* [What the exercise asks]: Reproduce the entries below with every "Where should I click to" renamed to "Where do I click to", changing nothing else.

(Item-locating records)
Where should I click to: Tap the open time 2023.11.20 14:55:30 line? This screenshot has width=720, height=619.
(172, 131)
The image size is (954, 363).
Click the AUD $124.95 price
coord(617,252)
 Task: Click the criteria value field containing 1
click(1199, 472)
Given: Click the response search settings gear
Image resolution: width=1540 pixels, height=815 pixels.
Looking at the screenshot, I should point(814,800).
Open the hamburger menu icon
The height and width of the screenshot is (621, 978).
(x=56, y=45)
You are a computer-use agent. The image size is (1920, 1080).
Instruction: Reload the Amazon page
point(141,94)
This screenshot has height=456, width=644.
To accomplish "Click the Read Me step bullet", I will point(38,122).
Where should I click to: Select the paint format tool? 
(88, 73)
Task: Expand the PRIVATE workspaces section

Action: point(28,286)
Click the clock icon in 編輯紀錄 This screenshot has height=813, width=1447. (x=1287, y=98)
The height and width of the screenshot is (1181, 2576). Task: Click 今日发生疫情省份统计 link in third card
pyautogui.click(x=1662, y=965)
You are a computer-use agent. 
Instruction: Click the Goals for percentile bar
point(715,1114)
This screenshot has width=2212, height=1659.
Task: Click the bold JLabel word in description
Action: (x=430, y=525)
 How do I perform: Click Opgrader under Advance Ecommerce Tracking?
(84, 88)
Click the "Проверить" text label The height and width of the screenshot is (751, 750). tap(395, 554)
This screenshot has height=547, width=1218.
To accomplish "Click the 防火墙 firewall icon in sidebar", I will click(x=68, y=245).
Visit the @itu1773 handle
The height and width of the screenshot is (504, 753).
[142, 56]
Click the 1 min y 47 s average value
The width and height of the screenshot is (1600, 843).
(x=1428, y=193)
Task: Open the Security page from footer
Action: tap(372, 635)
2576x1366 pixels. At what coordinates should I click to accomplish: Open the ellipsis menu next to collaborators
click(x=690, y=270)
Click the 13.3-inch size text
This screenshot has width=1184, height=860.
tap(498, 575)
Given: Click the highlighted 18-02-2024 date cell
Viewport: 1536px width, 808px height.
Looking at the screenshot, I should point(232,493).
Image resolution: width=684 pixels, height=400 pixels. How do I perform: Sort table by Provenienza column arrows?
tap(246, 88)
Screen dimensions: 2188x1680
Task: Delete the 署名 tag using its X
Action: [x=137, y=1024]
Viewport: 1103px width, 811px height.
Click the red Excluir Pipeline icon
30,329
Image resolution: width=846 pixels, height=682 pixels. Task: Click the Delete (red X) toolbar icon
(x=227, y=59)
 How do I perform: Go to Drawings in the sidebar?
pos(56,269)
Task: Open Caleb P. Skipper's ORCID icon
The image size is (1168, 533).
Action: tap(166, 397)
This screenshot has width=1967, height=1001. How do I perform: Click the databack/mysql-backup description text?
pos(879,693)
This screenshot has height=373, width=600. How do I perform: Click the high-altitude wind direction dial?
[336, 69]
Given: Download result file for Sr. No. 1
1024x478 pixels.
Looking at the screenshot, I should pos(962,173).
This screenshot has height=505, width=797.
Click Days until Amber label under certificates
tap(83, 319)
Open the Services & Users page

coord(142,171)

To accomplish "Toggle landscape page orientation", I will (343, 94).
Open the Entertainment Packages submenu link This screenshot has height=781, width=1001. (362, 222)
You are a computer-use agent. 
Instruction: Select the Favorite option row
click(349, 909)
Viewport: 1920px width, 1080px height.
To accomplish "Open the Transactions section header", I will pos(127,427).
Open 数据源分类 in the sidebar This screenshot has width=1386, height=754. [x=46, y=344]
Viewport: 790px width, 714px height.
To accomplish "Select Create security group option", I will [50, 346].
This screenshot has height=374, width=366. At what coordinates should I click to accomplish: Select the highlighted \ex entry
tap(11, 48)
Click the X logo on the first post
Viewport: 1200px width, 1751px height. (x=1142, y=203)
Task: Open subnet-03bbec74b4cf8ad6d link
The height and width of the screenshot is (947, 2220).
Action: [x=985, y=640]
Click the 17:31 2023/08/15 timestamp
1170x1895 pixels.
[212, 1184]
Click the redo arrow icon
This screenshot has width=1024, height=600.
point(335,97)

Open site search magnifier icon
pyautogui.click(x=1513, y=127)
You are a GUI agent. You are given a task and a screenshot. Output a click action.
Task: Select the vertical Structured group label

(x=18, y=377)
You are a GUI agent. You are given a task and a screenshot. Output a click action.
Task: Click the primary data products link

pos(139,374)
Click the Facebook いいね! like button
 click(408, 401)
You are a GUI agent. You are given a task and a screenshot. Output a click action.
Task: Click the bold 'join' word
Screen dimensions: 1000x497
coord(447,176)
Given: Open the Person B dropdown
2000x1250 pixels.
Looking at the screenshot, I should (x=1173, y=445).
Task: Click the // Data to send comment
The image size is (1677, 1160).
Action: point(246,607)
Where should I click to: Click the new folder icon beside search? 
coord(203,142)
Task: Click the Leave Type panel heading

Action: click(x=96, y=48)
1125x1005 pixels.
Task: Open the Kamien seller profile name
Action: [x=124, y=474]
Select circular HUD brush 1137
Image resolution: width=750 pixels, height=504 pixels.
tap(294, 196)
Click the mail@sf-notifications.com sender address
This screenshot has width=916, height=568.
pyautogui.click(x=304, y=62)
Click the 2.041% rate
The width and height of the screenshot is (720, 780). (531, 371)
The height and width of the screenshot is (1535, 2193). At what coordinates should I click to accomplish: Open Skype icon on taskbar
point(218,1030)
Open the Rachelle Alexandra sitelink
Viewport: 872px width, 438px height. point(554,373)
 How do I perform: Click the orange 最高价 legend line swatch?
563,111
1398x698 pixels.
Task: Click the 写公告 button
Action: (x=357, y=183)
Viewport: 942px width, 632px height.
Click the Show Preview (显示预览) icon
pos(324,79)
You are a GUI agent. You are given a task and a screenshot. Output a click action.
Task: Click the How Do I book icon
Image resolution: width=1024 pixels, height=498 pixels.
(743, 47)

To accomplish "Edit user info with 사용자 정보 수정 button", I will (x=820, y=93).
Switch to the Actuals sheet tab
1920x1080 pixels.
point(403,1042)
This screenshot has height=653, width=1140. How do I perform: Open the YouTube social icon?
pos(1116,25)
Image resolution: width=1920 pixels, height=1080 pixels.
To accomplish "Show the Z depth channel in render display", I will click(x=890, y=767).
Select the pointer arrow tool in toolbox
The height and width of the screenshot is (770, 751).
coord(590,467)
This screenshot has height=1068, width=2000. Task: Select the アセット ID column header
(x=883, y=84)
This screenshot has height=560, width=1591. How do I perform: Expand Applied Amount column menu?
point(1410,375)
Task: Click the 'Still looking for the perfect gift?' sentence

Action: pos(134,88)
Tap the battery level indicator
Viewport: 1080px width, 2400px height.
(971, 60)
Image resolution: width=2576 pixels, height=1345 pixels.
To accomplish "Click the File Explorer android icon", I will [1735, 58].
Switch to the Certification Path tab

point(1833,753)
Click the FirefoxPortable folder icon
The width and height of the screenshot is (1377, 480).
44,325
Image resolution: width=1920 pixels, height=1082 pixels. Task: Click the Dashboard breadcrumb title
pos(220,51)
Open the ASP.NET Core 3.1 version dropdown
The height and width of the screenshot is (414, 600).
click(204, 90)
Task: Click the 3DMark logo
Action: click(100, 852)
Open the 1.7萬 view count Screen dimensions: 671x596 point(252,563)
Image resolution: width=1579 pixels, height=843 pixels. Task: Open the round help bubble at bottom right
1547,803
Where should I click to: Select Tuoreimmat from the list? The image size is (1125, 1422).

* [Solution below]:
Where do I click to: Tap the open time 2023.11.20 14:55:30 line? This screenshot has width=720, height=619.
(172, 131)
The image size is (954, 363).
Click the AUD $124.95 price
coord(617,252)
 Task: Click the criteria value field containing 1
click(1199, 472)
Given: Click the response search settings gear
Image resolution: width=1540 pixels, height=815 pixels.
Looking at the screenshot, I should point(814,800).
Open the hamburger menu icon
The height and width of the screenshot is (621, 978).
(x=56, y=45)
You are a computer-use agent. The image size is (1920, 1080).
Instruction: Reload the Amazon page
point(141,94)
This screenshot has height=456, width=644.
To accomplish "Click the Read Me step bullet", I will point(38,122).
Where do I click to: Select the paint format tool? 
(88, 73)
Task: Expand the PRIVATE workspaces section

Action: point(28,286)
Click the clock icon in 編輯紀錄 This screenshot has height=813, width=1447. (x=1287, y=98)
The height and width of the screenshot is (1181, 2576). Task: Click 今日发生疫情省份统计 link in third card
pyautogui.click(x=1662, y=965)
You are a computer-use agent. 
Instruction: Click the Goals for percentile bar
point(715,1114)
This screenshot has width=2212, height=1659.
Task: Click the bold JLabel word in description
Action: (x=430, y=525)
 How do I perform: Click Opgrader under Advance Ecommerce Tracking?
(84, 88)
Click the "Проверить" text label The height and width of the screenshot is (751, 750). tap(395, 554)
This screenshot has height=547, width=1218.
To accomplish "Click the 防火墙 firewall icon in sidebar", I will click(x=68, y=245).
Visit the @itu1773 handle
The height and width of the screenshot is (504, 753).
[142, 56]
Click the 1 min y 47 s average value
The width and height of the screenshot is (1600, 843).
(x=1428, y=193)
Task: Open the Security page from footer
Action: tap(372, 635)
2576x1366 pixels. At what coordinates should I click to accomplish: Open the ellipsis menu next to collaborators
click(x=690, y=270)
Click the 13.3-inch size text
This screenshot has width=1184, height=860.
tap(498, 575)
Given: Click the highlighted 18-02-2024 date cell
Viewport: 1536px width, 808px height.
Looking at the screenshot, I should point(232,493).
Image resolution: width=684 pixels, height=400 pixels. How do I perform: Sort table by Provenienza column arrows?
tap(246, 88)
Screen dimensions: 2188x1680
Task: Delete the 署名 tag using its X
Action: [x=137, y=1024]
Viewport: 1103px width, 811px height.
Click the red Excluir Pipeline icon
30,329
Image resolution: width=846 pixels, height=682 pixels. Task: Click the Delete (red X) toolbar icon
(x=227, y=59)
 How do I perform: Go to Drawings in the sidebar?
pos(56,269)
Task: Open Caleb P. Skipper's ORCID icon
The image size is (1168, 533).
Action: tap(166, 397)
This screenshot has width=1967, height=1001. How do I perform: Click the databack/mysql-backup description text?
pos(879,693)
This screenshot has height=373, width=600. How do I perform: Click the high-altitude wind direction dial?
[336, 69]
Given: Download result file for Sr. No. 1
1024x478 pixels.
Looking at the screenshot, I should pos(962,173).
This screenshot has height=505, width=797.
Click Days until Amber label under certificates
tap(83, 319)
Open the Services & Users page

coord(142,171)

To accomplish "Toggle landscape page orientation", I will (343, 94).
Open the Entertainment Packages submenu link This screenshot has height=781, width=1001. (362, 222)
You are a computer-use agent. 
Instruction: Select the Favorite option row
click(349, 909)
Viewport: 1920px width, 1080px height.
To accomplish "Open the Transactions section header", I will pos(127,427).
Open 数据源分类 in the sidebar This screenshot has width=1386, height=754. [x=46, y=344]
Viewport: 790px width, 714px height.
To accomplish "Select Create security group option", I will [50, 346].
This screenshot has height=374, width=366. At what coordinates should I click to accomplish: Select the highlighted \ex entry
tap(11, 48)
Click the X logo on the first post
Viewport: 1200px width, 1751px height. (x=1142, y=203)
Task: Open subnet-03bbec74b4cf8ad6d link
The height and width of the screenshot is (947, 2220).
Action: [x=985, y=640]
Click the 17:31 2023/08/15 timestamp
1170x1895 pixels.
[212, 1184]
Click the redo arrow icon
This screenshot has width=1024, height=600.
point(335,97)

Open site search magnifier icon
pyautogui.click(x=1513, y=127)
You are a GUI agent. You are given a task and a screenshot. Output a click action.
Task: Select the vertical Structured group label

(x=18, y=377)
You are a GUI agent. You are given a task and a screenshot. Output a click action.
Task: Click the primary data products link

pos(139,374)
Click the Facebook いいね! like button
 click(408, 401)
You are a GUI agent. You are given a task and a screenshot. Output a click action.
Task: Click the bold 'join' word
Screen dimensions: 1000x497
coord(447,176)
Given: Open the Person B dropdown
2000x1250 pixels.
Looking at the screenshot, I should (x=1173, y=445).
Task: Click the // Data to send comment
The image size is (1677, 1160).
Action: point(246,607)
Where do I click to: Click the new folder icon beside search? 
coord(203,142)
Task: Click the Leave Type panel heading

Action: click(x=96, y=48)
1125x1005 pixels.
Task: Open the Kamien seller profile name
Action: [x=124, y=474]
Select circular HUD brush 1137
Image resolution: width=750 pixels, height=504 pixels.
tap(294, 196)
Click the mail@sf-notifications.com sender address
This screenshot has width=916, height=568.
pyautogui.click(x=304, y=62)
Click the 2.041% rate
The width and height of the screenshot is (720, 780). (531, 371)
The height and width of the screenshot is (1535, 2193). At what coordinates should I click to accomplish: Open Skype icon on taskbar
point(218,1030)
Open the Rachelle Alexandra sitelink
Viewport: 872px width, 438px height. point(554,373)
 How do I perform: Click the orange 最高价 legend line swatch?
563,111
1398x698 pixels.
Task: Click the 写公告 button
Action: (x=357, y=183)
Viewport: 942px width, 632px height.
Click the Show Preview (显示预览) icon
pos(324,79)
You are a GUI agent. You are given a task and a screenshot. Output a click action.
Task: Click the How Do I book icon
Image resolution: width=1024 pixels, height=498 pixels.
(743, 47)

To accomplish "Edit user info with 사용자 정보 수정 button", I will (x=820, y=93).
Switch to the Actuals sheet tab
1920x1080 pixels.
point(403,1042)
This screenshot has height=653, width=1140. How do I perform: Open the YouTube social icon?
pos(1116,25)
Image resolution: width=1920 pixels, height=1080 pixels.
To accomplish "Show the Z depth channel in render display", I will click(x=890, y=767).
Select the pointer arrow tool in toolbox
The height and width of the screenshot is (770, 751).
coord(590,467)
This screenshot has height=1068, width=2000. Task: Select the アセット ID column header
(x=883, y=84)
This screenshot has height=560, width=1591. How do I perform: Expand Applied Amount column menu?
point(1410,375)
Task: Click the 'Still looking for the perfect gift?' sentence

Action: pos(134,88)
Tap the battery level indicator
Viewport: 1080px width, 2400px height.
(971, 60)
Image resolution: width=2576 pixels, height=1345 pixels.
To accomplish "Click the File Explorer android icon", I will [1735, 58].
Switch to the Certification Path tab

point(1833,753)
Click the FirefoxPortable folder icon
The width and height of the screenshot is (1377, 480).
44,325
Image resolution: width=1920 pixels, height=1082 pixels. Task: Click the Dashboard breadcrumb title
pos(220,51)
Open the ASP.NET Core 3.1 version dropdown
The height and width of the screenshot is (414, 600).
click(204, 90)
Task: Click the 3DMark logo
Action: click(100, 852)
Open the 1.7萬 view count Screen dimensions: 671x596 point(252,563)
Image resolution: width=1579 pixels, height=843 pixels. Task: Open the round help bubble at bottom right
1547,803
Where do I click to: Select Tuoreimmat from the list? The image size is (1125, 1422).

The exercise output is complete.